▶ [Your goal]:
Rewrite the listing below as a numbered list, one line per number, with blank lines skipped. Leave out the pictures.

▶ [Input for this task]:

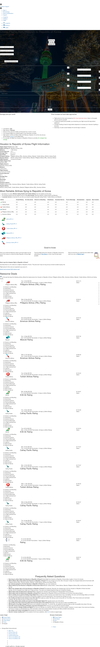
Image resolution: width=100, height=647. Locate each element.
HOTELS (5, 19)
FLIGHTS (5, 17)
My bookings (6, 12)
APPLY (50, 109)
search (12, 136)
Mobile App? (80, 254)
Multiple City (52, 44)
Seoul (54, 627)
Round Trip (51, 40)
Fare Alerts (44, 254)
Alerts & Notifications (8, 13)
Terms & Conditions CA (14, 638)
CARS (4, 20)
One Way (51, 42)
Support (5, 15)
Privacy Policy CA (13, 634)
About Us (11, 630)
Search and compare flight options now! (10, 269)
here (48, 612)
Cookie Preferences (13, 635)
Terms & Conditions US (14, 637)
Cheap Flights (6, 617)
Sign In (5, 10)
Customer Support (4, 6)
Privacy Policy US (13, 632)
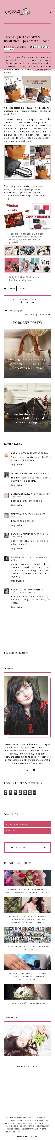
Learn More (22, 1136)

▶ [Result of the exercise]:
1. Image resolution: width=100, height=647. Locate each element.
2. HOTELS (5, 19)
3. FLIGHTS (5, 17)
4. My bookings (6, 12)
5. APPLY (50, 109)
6. search (12, 136)
7. Mobile App? (80, 254)
8. Multiple City (52, 44)
9. Seoul (54, 627)
10. Round Trip (51, 40)
11. Fare Alerts (44, 254)
12. Alerts & Notifications (8, 13)
13. Terms & Conditions CA (14, 638)
14. CARS (4, 20)
15. One Way (51, 42)
16. Support (5, 15)
17. Privacy Policy CA (13, 634)
18. About Us (11, 630)
19. Search and compare flight options now! (10, 269)
20. here (48, 612)
21. Cookie Preferences (13, 635)
22. Terms & Conditions US (14, 637)
23. Cheap Flights (6, 617)
24. Sign In (5, 10)
25. Customer Support (4, 6)
26. Privacy Policy US (13, 632)
27. Learn More (22, 1136)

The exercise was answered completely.